**What you are asked to do:** Look below for the line holding "Image resolution: width=1280" and the line holding "You are a computer-use agent. 1024x473". Transcribe exactly those lines and all lines between them, nothing more.

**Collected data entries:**
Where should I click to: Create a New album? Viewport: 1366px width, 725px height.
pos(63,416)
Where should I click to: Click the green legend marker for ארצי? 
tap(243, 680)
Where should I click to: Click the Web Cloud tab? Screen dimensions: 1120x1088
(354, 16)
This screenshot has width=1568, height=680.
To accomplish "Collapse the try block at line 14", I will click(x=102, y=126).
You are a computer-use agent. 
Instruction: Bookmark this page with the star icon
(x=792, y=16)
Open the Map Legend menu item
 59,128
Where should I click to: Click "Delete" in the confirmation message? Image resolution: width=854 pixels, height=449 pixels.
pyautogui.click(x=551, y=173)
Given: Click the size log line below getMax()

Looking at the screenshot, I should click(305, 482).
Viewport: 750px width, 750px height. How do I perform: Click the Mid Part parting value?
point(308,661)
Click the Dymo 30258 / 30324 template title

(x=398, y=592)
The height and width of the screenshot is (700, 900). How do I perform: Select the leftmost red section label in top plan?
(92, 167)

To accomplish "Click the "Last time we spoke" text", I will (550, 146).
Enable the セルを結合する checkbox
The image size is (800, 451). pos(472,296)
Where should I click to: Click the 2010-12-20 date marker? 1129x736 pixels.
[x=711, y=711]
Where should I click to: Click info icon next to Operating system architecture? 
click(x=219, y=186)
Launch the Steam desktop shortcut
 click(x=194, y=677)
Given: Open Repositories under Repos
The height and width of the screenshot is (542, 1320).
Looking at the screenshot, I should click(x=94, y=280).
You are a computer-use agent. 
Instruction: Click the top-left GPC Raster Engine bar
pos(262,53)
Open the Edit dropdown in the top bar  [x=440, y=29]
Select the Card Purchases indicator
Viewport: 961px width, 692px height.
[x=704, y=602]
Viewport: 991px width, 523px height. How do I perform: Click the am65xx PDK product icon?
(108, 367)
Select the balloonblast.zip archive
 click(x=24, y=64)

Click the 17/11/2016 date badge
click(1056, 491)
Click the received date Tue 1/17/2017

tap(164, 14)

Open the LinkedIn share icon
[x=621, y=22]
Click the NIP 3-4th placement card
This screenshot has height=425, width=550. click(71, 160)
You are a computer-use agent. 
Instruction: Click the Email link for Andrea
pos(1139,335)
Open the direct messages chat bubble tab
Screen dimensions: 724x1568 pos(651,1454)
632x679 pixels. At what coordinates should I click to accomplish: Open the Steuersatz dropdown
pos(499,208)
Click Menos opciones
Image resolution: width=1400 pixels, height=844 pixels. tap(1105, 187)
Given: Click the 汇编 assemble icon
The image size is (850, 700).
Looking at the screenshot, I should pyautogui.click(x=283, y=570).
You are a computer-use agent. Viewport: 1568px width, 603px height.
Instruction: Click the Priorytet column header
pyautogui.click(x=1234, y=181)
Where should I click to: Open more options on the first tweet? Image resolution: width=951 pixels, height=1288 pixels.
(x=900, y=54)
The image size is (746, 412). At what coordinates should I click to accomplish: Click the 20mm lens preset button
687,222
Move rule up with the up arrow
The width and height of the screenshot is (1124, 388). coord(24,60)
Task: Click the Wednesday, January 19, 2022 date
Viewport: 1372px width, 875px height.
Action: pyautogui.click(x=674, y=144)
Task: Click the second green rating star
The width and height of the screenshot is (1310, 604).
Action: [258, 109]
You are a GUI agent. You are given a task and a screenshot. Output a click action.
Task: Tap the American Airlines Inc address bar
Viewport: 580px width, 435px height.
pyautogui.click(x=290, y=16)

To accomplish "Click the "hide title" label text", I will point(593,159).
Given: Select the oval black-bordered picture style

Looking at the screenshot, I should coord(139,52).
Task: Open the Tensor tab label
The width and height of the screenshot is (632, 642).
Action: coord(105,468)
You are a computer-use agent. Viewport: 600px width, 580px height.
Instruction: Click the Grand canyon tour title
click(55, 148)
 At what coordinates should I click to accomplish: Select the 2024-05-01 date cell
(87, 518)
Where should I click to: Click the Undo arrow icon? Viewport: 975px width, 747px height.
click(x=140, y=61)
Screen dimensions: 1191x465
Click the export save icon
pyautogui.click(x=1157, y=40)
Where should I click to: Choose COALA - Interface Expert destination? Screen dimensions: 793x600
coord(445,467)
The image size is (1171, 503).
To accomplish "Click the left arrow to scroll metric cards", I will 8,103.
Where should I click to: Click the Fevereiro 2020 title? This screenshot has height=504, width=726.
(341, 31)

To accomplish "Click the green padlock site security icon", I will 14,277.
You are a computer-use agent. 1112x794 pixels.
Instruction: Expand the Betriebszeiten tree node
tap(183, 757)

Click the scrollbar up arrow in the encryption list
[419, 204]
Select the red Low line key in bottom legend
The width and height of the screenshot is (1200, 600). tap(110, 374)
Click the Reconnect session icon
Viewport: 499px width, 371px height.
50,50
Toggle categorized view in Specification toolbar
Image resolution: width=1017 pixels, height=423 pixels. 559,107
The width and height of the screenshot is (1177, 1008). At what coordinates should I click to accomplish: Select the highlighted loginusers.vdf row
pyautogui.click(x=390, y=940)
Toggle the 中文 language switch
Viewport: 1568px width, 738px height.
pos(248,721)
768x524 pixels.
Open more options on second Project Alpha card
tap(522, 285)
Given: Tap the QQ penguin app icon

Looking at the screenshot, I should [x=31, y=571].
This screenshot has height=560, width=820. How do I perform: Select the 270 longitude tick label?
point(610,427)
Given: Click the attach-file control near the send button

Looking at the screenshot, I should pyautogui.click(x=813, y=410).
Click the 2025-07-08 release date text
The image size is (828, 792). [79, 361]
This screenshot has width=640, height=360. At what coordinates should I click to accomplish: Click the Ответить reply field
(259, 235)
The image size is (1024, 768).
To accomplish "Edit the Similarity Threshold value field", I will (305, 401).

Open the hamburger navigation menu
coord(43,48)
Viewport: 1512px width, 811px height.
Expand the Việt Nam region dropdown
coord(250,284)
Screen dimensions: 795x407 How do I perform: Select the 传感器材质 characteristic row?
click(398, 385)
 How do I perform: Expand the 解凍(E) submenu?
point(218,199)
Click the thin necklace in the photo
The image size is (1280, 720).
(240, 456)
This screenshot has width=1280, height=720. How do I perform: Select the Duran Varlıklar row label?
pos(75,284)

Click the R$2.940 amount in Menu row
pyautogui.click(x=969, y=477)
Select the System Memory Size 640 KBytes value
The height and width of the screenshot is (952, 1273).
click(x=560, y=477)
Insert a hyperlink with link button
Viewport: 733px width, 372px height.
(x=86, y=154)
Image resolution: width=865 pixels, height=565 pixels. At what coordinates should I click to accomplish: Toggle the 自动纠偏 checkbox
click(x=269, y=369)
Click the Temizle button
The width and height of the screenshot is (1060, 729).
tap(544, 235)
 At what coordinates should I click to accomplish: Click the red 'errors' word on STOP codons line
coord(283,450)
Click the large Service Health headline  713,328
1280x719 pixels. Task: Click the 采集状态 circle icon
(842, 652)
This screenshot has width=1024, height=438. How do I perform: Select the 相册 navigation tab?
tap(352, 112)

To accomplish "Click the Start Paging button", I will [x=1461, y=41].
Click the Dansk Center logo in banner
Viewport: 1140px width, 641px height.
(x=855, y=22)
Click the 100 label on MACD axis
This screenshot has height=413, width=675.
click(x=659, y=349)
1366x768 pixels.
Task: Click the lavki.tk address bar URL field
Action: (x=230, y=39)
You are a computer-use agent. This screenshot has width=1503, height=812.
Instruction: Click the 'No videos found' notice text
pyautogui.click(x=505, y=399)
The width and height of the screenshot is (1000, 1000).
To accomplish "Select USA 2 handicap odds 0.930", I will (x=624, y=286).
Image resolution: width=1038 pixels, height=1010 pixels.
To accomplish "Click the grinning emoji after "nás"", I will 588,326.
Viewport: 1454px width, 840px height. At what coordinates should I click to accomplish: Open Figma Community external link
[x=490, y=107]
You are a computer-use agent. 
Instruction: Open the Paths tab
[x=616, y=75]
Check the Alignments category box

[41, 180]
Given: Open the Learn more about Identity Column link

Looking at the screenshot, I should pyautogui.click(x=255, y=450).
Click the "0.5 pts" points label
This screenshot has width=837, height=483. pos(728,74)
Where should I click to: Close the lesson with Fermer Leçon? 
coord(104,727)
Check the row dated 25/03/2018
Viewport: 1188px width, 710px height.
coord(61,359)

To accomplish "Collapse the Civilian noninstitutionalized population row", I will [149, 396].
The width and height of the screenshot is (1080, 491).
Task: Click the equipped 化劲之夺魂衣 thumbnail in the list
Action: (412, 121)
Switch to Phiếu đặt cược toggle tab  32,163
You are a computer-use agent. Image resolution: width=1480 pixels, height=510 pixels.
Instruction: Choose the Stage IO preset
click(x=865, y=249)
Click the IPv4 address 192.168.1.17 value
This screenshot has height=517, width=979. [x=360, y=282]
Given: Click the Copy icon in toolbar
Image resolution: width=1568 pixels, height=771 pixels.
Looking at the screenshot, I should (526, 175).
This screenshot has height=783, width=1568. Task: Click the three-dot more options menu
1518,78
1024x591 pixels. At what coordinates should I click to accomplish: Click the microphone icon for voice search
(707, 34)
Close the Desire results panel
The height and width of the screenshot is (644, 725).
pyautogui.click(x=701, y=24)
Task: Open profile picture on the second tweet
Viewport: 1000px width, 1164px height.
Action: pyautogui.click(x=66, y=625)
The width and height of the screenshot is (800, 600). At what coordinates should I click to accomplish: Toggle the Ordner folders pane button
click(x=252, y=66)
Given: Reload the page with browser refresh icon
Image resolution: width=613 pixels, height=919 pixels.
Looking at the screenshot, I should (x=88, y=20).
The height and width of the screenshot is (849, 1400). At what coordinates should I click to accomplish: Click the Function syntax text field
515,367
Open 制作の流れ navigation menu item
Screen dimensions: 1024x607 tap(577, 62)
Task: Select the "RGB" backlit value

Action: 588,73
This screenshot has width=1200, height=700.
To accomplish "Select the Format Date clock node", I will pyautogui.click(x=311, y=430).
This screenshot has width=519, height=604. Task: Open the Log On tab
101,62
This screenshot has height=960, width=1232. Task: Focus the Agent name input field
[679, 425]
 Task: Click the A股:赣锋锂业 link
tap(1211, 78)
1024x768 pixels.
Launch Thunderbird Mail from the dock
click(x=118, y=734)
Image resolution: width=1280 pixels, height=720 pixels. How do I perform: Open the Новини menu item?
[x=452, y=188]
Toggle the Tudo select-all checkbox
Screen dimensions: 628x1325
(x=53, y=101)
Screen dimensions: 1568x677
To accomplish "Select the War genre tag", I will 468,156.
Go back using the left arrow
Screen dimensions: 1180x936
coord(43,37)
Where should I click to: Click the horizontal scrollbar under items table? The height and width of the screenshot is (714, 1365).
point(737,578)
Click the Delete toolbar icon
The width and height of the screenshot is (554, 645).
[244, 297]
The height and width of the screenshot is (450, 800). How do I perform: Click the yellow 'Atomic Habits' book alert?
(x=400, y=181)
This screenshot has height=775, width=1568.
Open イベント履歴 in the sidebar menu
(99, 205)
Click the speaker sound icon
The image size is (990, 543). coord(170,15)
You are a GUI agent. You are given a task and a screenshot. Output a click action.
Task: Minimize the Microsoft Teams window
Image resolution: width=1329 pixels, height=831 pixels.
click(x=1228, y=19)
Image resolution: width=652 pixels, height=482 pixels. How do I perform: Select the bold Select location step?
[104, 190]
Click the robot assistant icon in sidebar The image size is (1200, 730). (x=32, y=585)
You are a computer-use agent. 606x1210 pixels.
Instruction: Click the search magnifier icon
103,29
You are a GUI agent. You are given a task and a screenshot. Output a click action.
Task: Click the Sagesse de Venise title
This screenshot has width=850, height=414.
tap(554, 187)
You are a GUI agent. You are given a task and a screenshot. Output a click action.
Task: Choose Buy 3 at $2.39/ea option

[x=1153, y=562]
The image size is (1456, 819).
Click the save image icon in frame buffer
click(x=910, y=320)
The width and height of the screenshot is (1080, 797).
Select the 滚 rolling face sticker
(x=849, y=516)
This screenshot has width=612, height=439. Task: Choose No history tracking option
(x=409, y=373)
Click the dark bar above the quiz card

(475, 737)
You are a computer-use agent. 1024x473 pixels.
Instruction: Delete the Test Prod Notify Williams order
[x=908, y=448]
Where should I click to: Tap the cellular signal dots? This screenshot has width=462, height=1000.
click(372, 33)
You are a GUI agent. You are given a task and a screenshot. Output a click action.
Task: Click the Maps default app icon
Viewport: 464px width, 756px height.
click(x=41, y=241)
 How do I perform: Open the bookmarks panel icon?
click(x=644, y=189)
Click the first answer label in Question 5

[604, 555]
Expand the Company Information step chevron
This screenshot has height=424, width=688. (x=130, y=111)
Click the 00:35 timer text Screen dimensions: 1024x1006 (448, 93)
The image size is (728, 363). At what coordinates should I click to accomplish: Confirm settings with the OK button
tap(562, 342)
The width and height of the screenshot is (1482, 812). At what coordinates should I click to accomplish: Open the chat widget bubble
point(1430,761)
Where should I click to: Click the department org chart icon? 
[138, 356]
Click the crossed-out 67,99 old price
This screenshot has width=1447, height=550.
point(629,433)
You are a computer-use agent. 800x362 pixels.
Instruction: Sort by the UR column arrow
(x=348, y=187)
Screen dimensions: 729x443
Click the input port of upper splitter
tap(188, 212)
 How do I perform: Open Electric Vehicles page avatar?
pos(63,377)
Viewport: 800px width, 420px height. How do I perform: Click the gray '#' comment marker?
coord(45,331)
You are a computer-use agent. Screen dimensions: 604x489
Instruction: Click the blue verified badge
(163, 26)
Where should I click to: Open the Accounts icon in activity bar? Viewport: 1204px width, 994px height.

**Response to this exercise:**
Image resolution: width=1280 pixels, height=720 pixels. How do I perform: Open the Новини menu item?
[x=452, y=188]
Toggle the Tudo select-all checkbox
Screen dimensions: 628x1325
(x=53, y=101)
Screen dimensions: 1568x677
To accomplish "Select the War genre tag", I will 468,156.
Go back using the left arrow
Screen dimensions: 1180x936
coord(43,37)
Where should I click to: Click the horizontal scrollbar under items table? The height and width of the screenshot is (714, 1365).
point(737,578)
Click the Delete toolbar icon
The width and height of the screenshot is (554, 645).
[244, 297]
The height and width of the screenshot is (450, 800). How do I perform: Click the yellow 'Atomic Habits' book alert?
(x=400, y=181)
This screenshot has height=775, width=1568.
Open イベント履歴 in the sidebar menu
(99, 205)
Click the speaker sound icon
The image size is (990, 543). coord(170,15)
You are a GUI agent. You are given a task and a screenshot. Output a click action.
Task: Minimize the Microsoft Teams window
Image resolution: width=1329 pixels, height=831 pixels.
click(x=1228, y=19)
Image resolution: width=652 pixels, height=482 pixels. How do I perform: Select the bold Select location step?
[104, 190]
Click the robot assistant icon in sidebar The image size is (1200, 730). (x=32, y=585)
You are a computer-use agent. 606x1210 pixels.
Instruction: Click the search magnifier icon
103,29
You are a GUI agent. You are given a task and a screenshot. Output a click action.
Task: Click the Sagesse de Venise title
This screenshot has width=850, height=414.
tap(554, 187)
You are a GUI agent. You are given a task and a screenshot. Output a click action.
Task: Choose Buy 3 at $2.39/ea option

[x=1153, y=562]
The image size is (1456, 819).
Click the save image icon in frame buffer
click(x=910, y=320)
The width and height of the screenshot is (1080, 797).
Select the 滚 rolling face sticker
(x=849, y=516)
This screenshot has width=612, height=439. Task: Choose No history tracking option
(x=409, y=373)
Click the dark bar above the quiz card

(475, 737)
You are a computer-use agent. 1024x473 pixels.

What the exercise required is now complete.